Produce exactly the lines from the one holding "This screenshot has" through the last line of the data below, with every picture left out.

··· DATASET EXTRACT ···

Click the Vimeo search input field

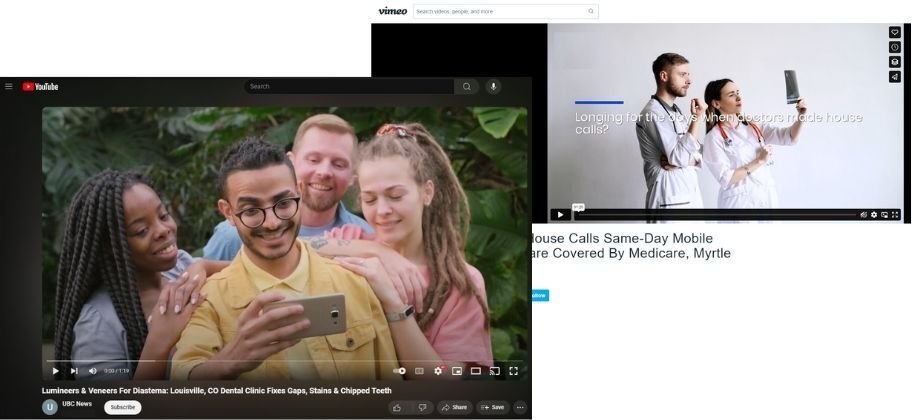click(500, 11)
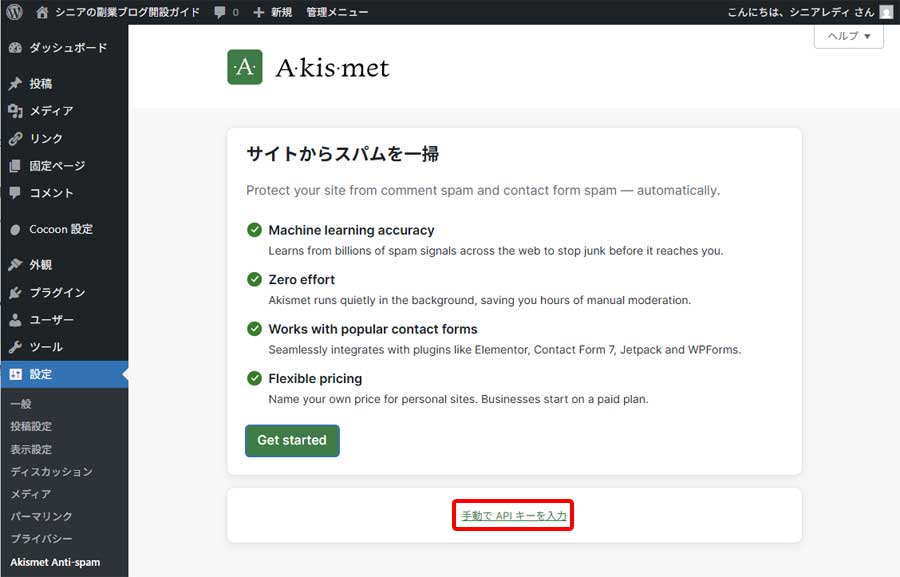Image resolution: width=900 pixels, height=577 pixels.
Task: Click the user avatar in admin bar
Action: 884,11
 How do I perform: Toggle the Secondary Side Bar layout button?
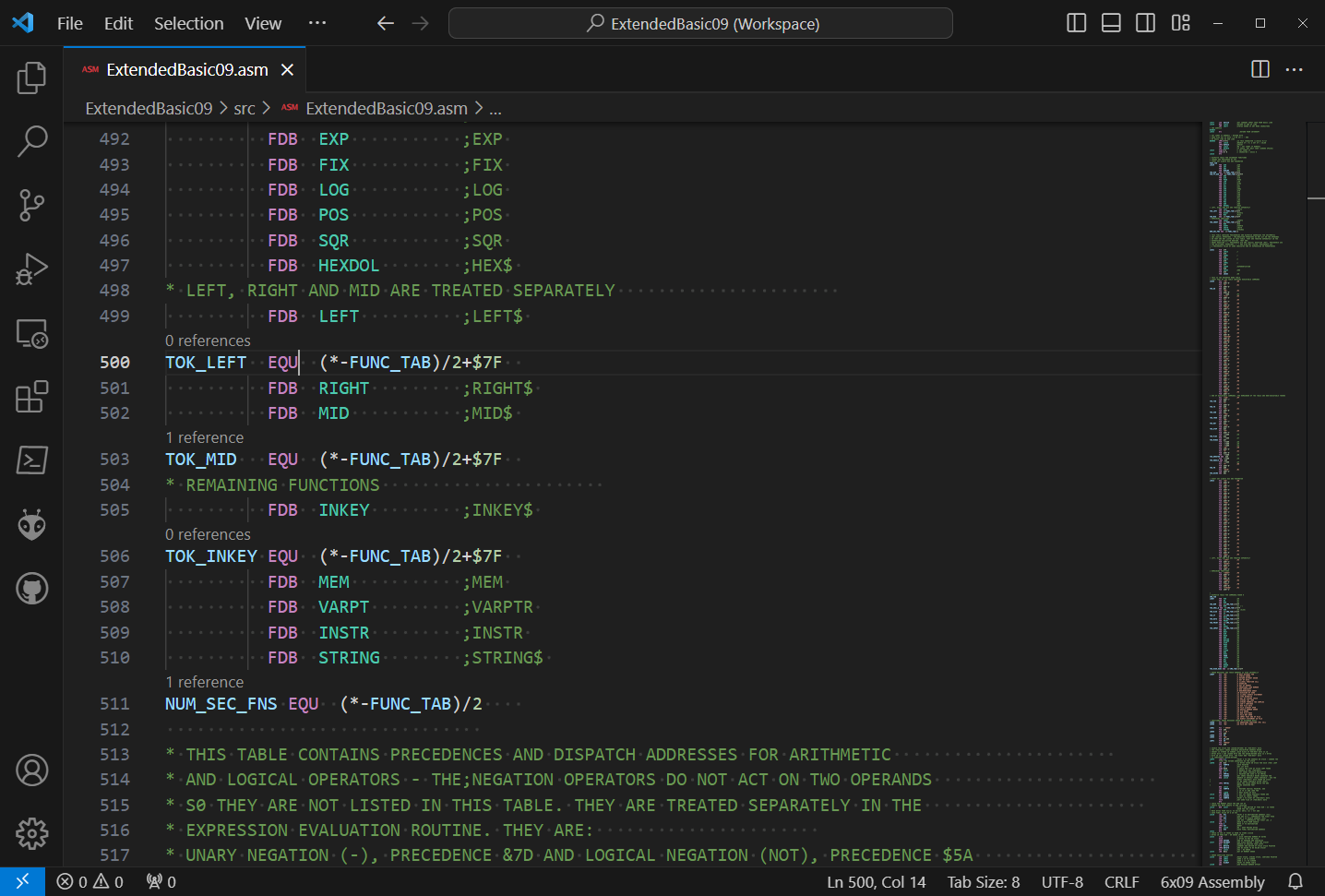[1145, 23]
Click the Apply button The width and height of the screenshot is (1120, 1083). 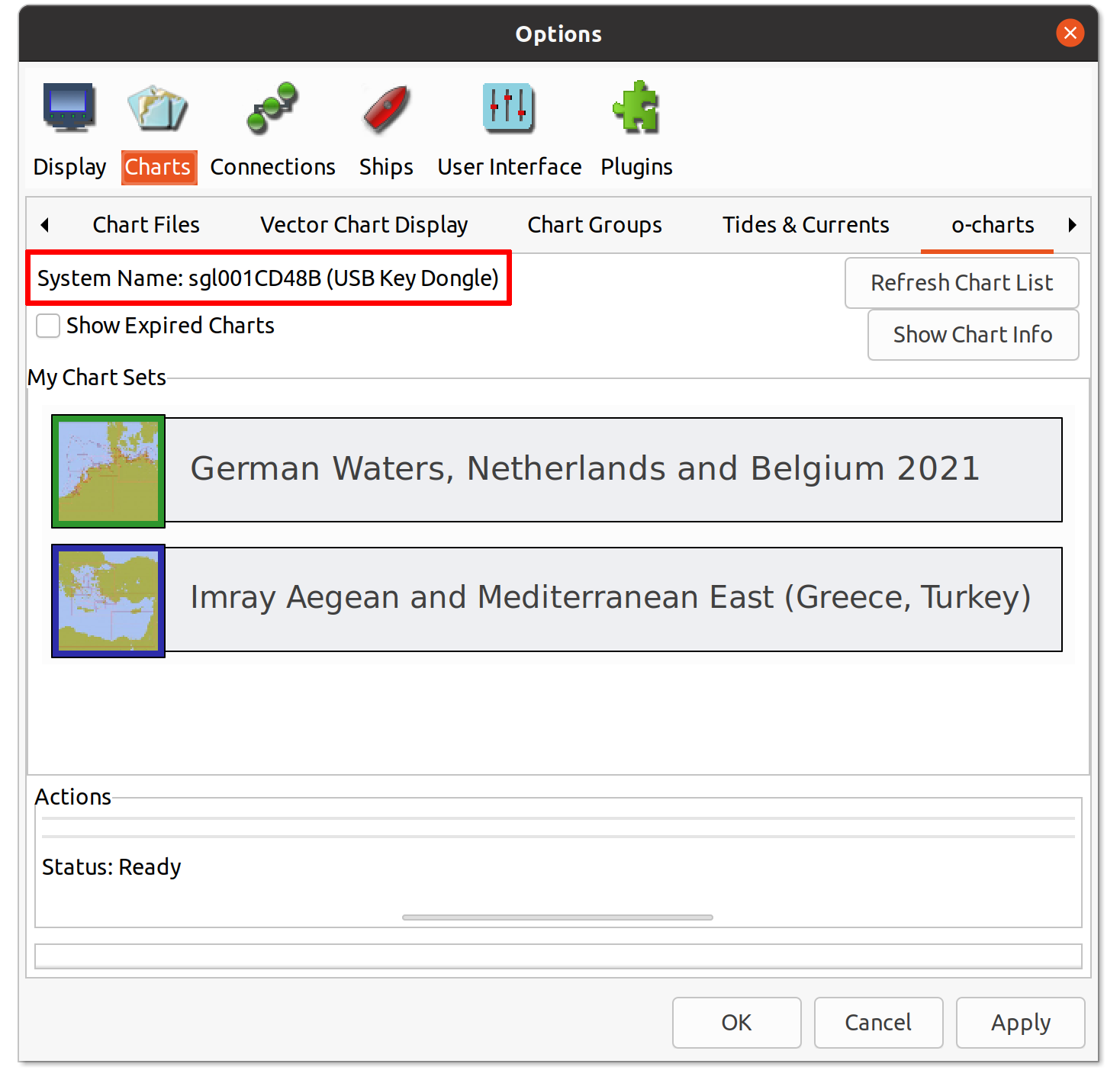[x=1020, y=1023]
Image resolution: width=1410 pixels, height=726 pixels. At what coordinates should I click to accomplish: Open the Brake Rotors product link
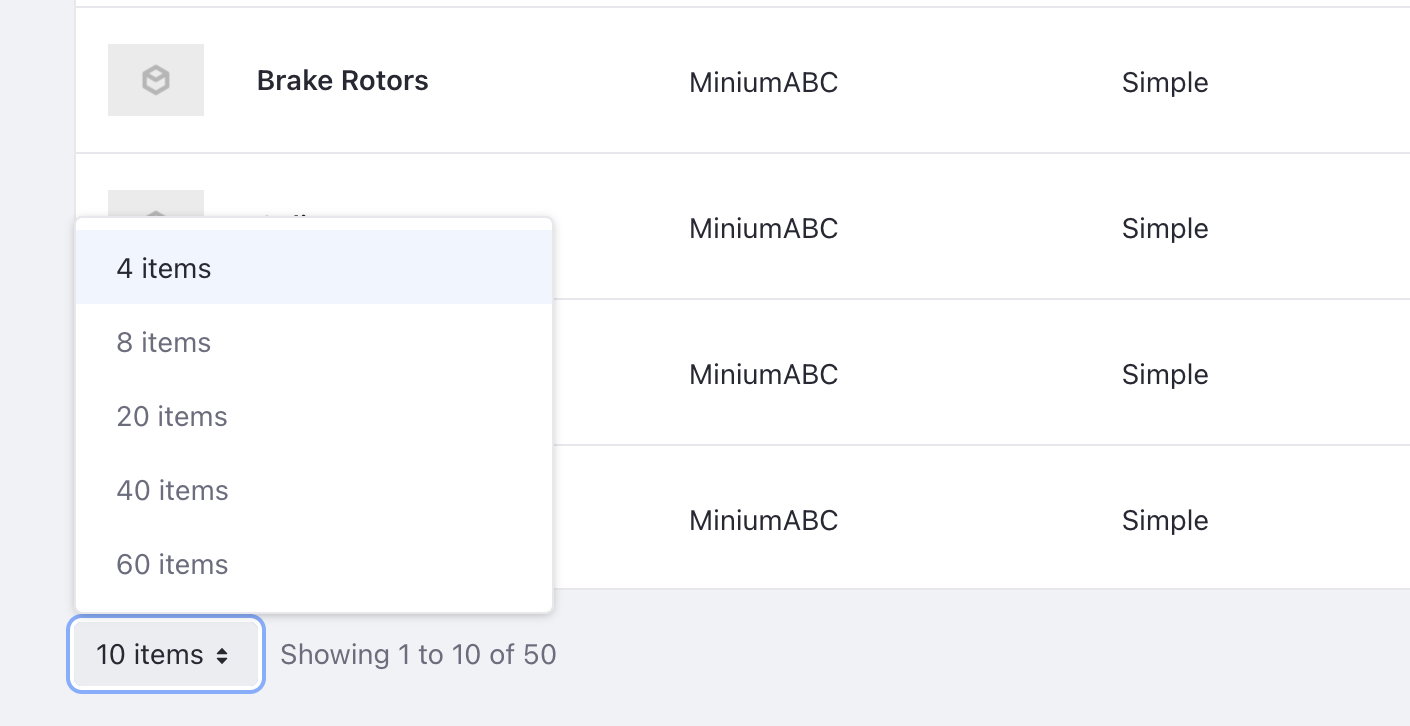(343, 81)
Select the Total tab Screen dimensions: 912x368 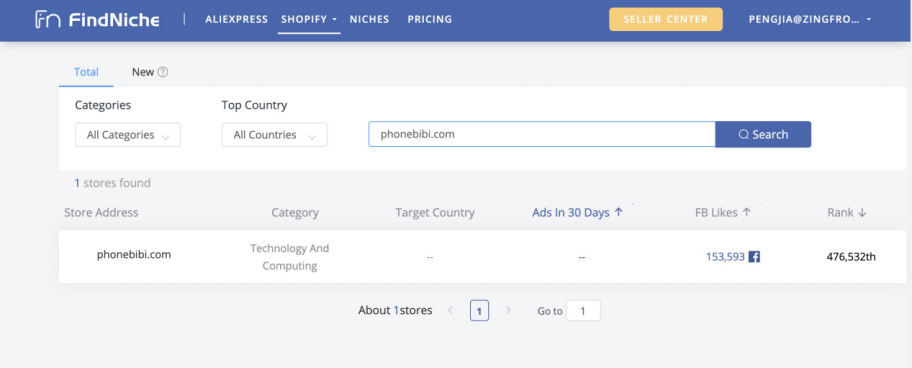(86, 72)
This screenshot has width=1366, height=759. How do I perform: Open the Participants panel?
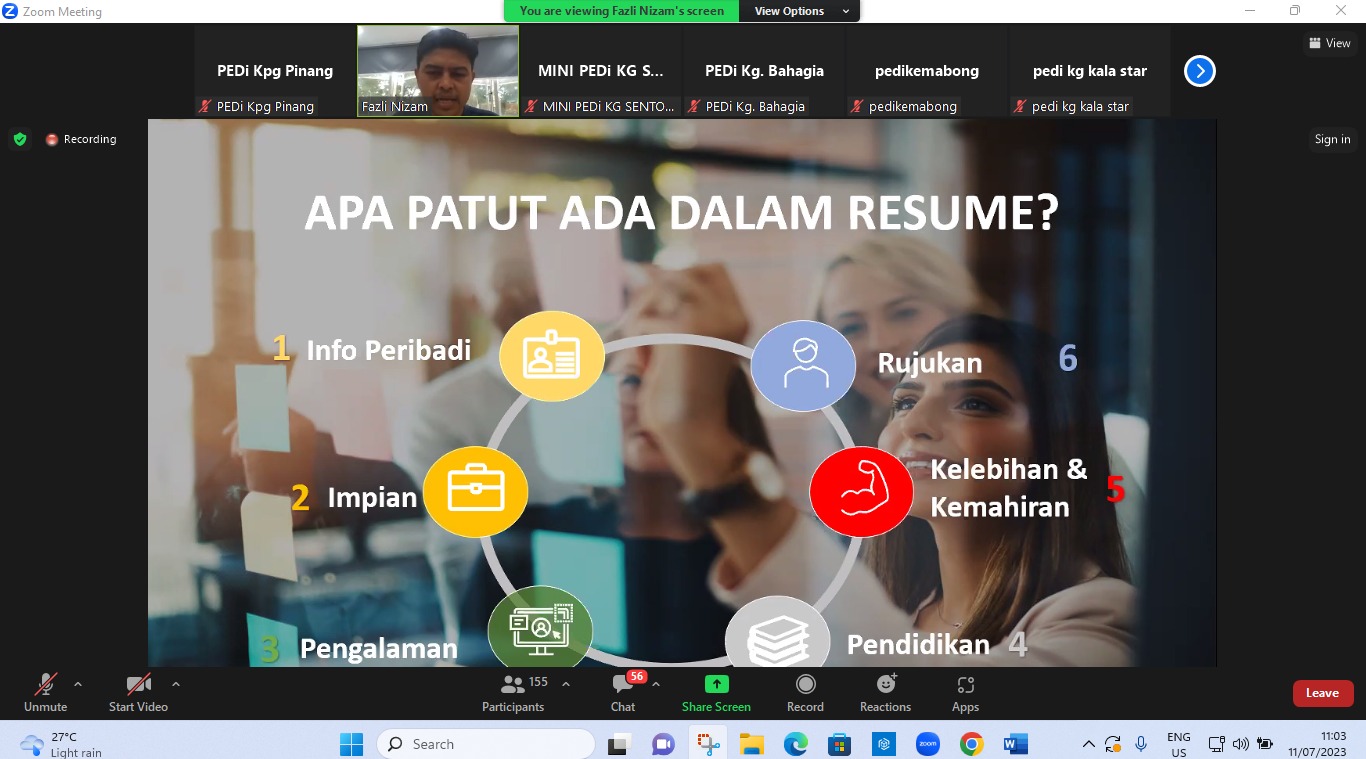pyautogui.click(x=513, y=692)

···

## ANSWER SECTION:
This screenshot has width=1366, height=759. How do I perform: Open the Participants panel?
pyautogui.click(x=513, y=692)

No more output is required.